"""
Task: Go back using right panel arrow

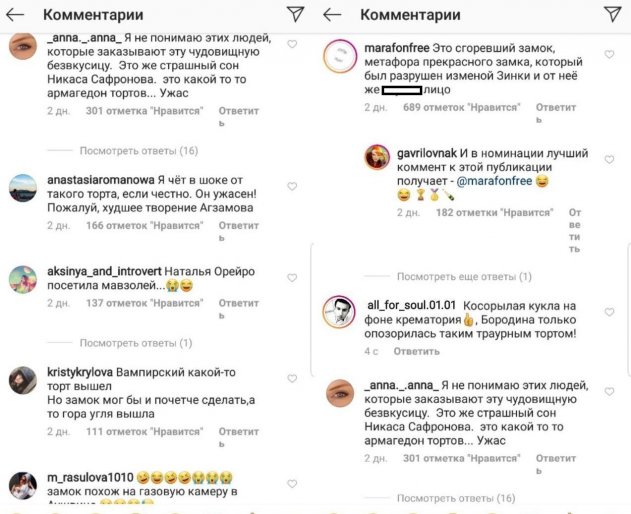Action: coord(333,15)
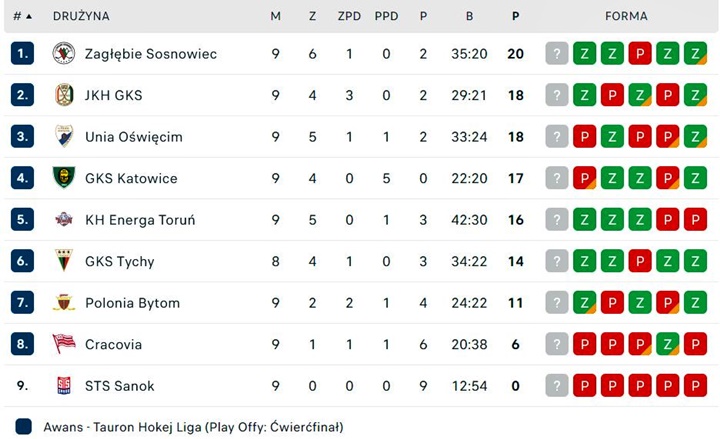The height and width of the screenshot is (439, 720).
Task: Click the rank 1 position badge
Action: click(23, 53)
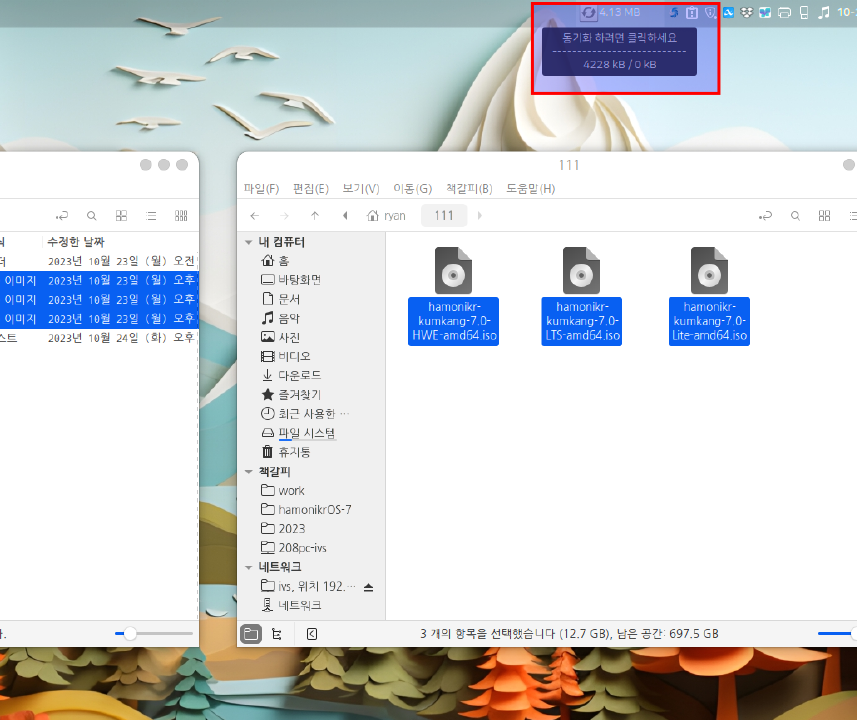Hide the sidebar using status bar button
The width and height of the screenshot is (857, 720).
tap(312, 633)
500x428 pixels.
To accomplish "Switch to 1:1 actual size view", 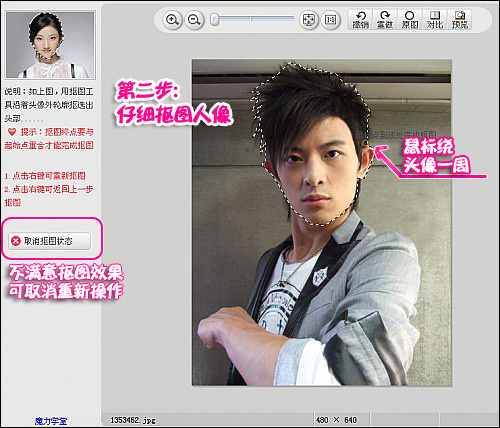I will 330,20.
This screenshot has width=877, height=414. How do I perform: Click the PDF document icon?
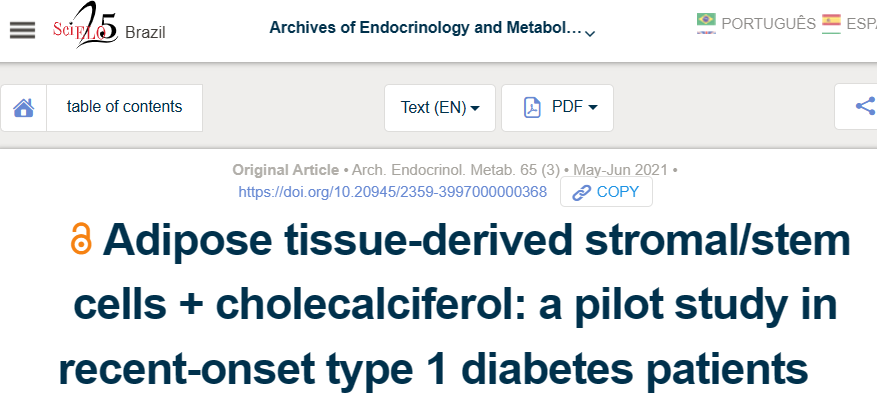(531, 107)
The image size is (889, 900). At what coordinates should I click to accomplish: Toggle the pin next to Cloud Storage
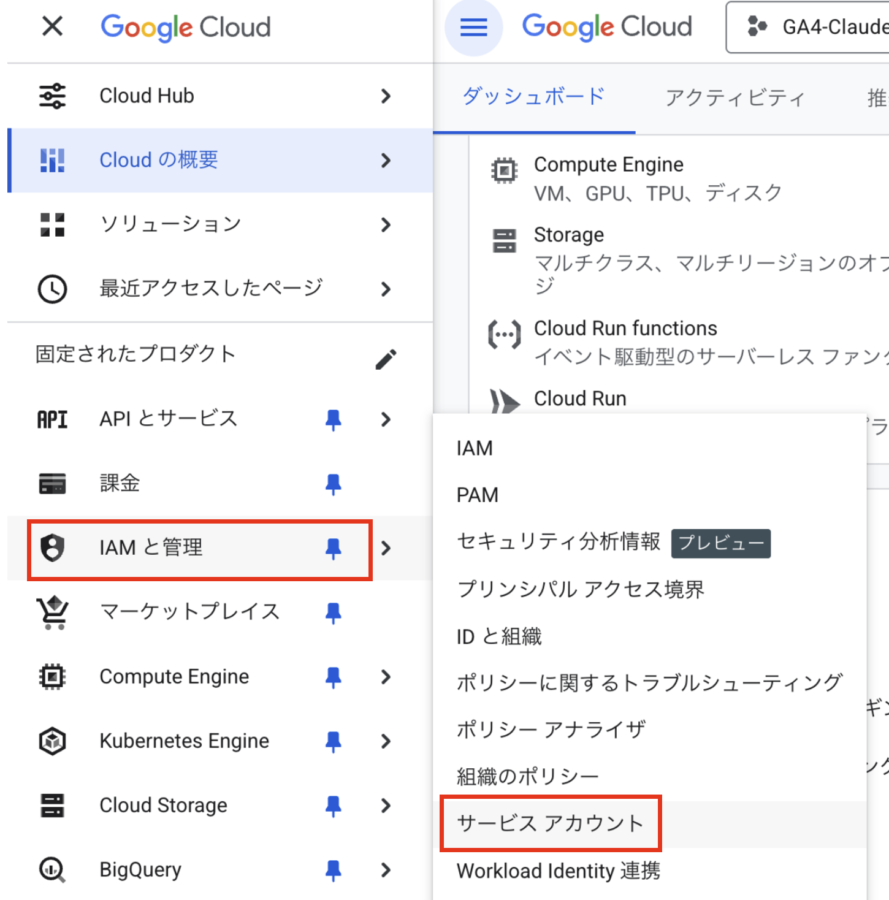click(x=333, y=805)
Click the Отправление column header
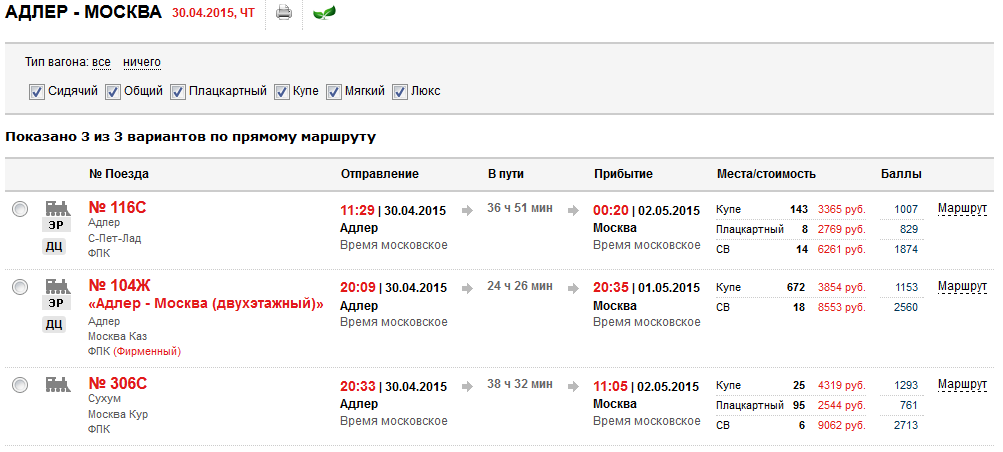The image size is (1003, 452). (x=379, y=174)
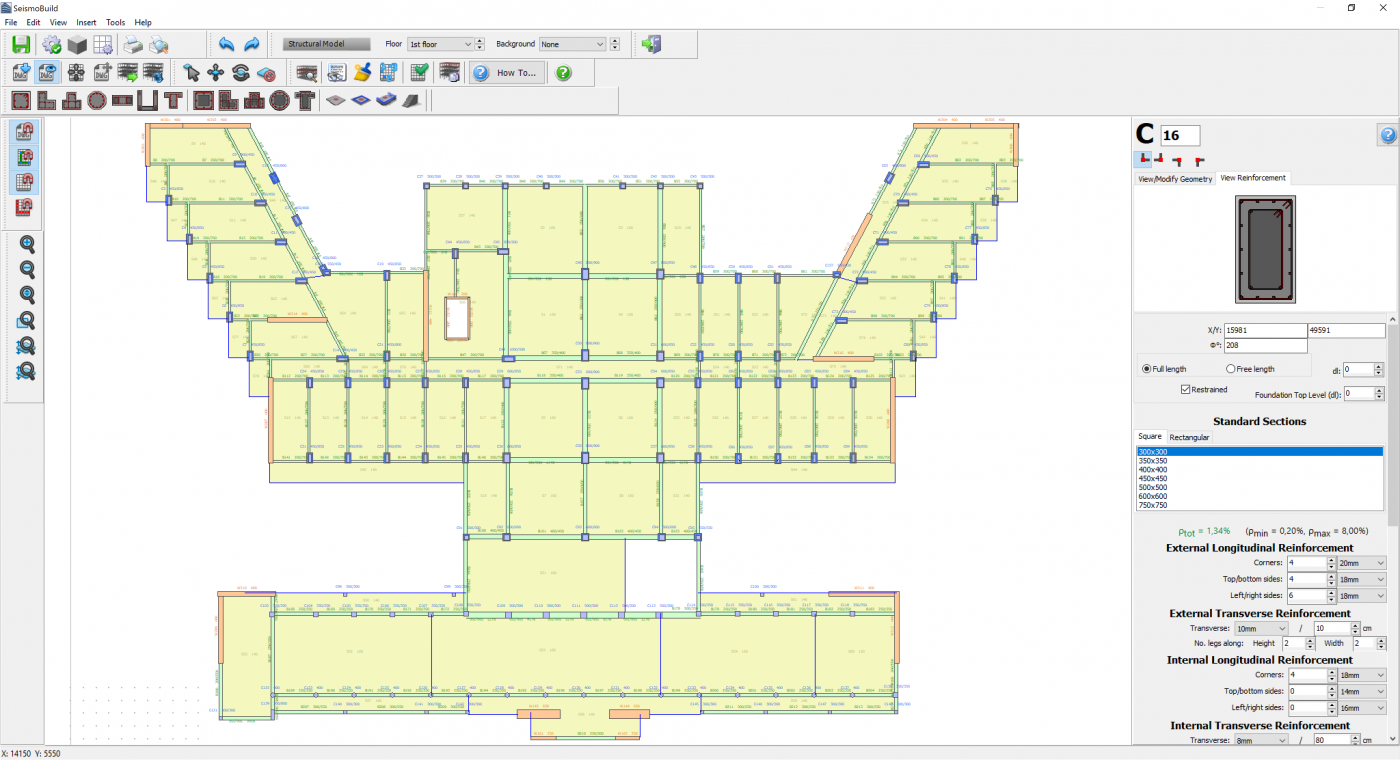Uncheck the Restrained checkbox
This screenshot has height=760, width=1400.
pyautogui.click(x=1186, y=389)
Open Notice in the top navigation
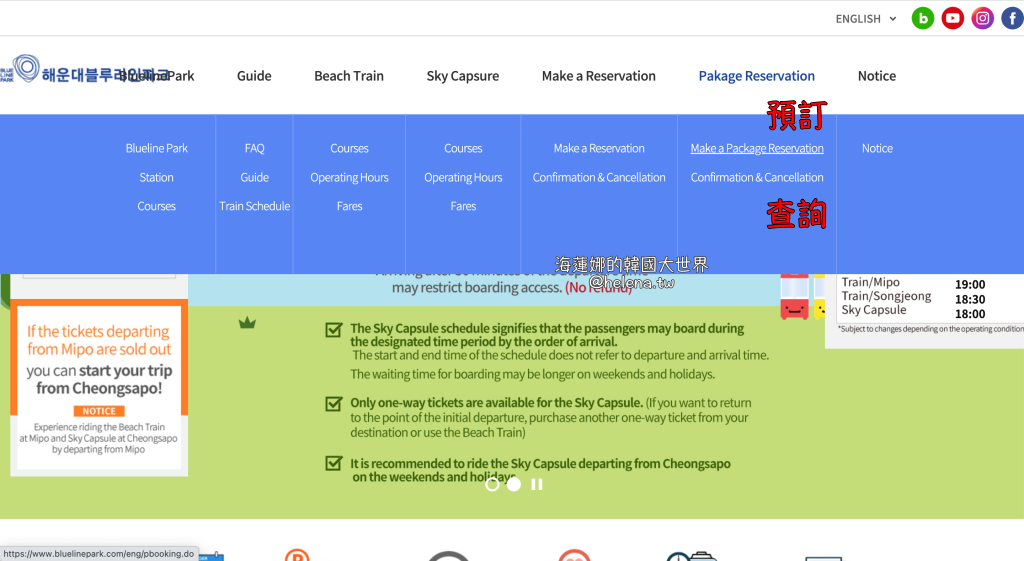Screen dimensions: 1024x561 tap(876, 76)
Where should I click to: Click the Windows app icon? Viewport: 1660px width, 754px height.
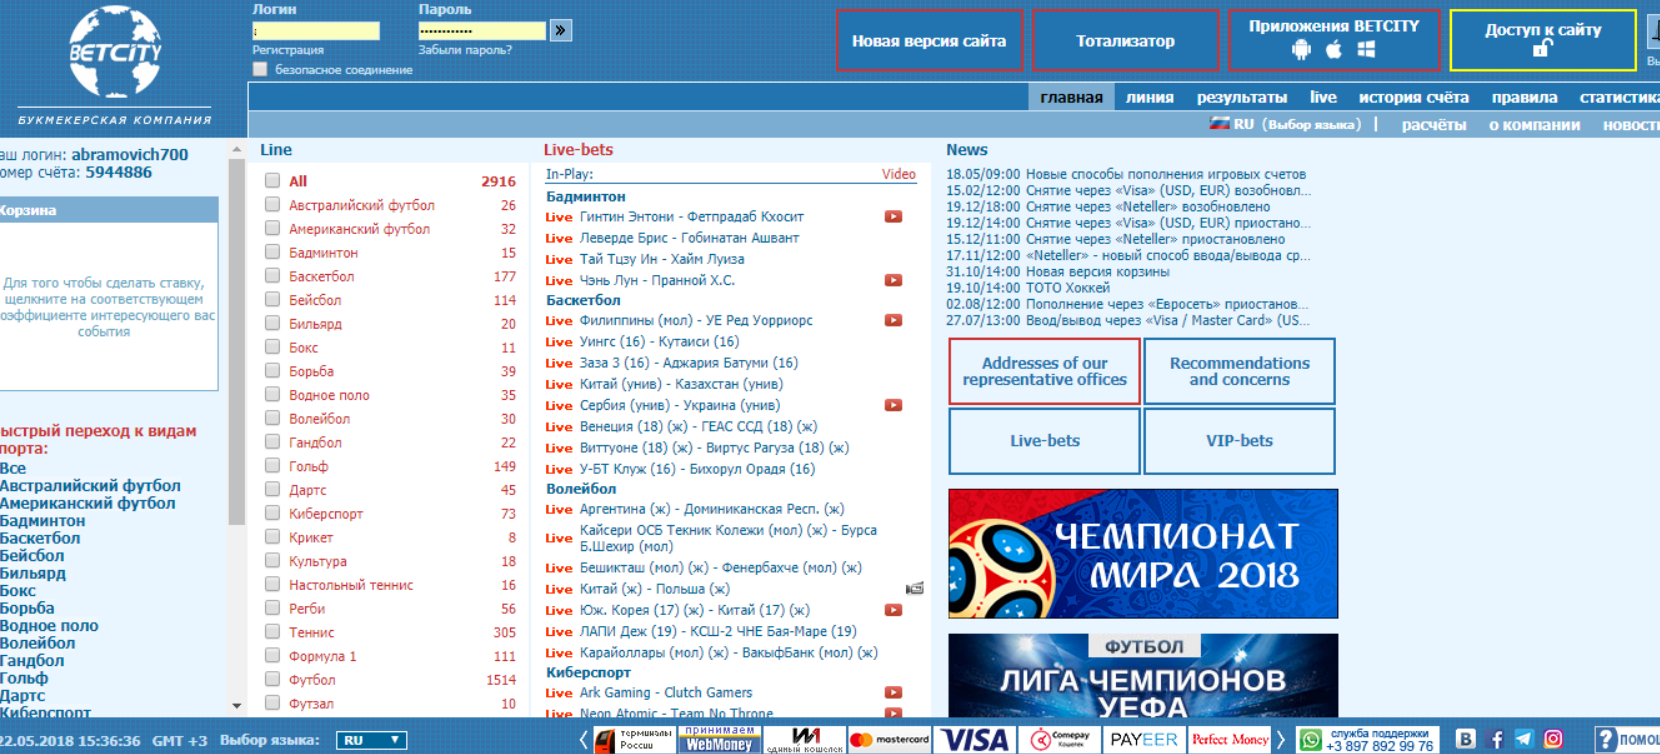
"""
__What the task asks__
A word-for-word repeat is expected of the lines from the one with "Click the Отправление column header" to the end of the data, both included; pictures are not part of it.

__Task solution__
Click the Отправление column header
The image size is (1003, 452). (x=379, y=174)
Uncheck the Restrained checkbox
This screenshot has height=760, width=1400.
pyautogui.click(x=1186, y=389)
Open Notice in the top navigation
Screen dimensions: 1024x561 tap(876, 76)
Where should I click to: Click the Windows app icon? Viewport: 1660px width, 754px height.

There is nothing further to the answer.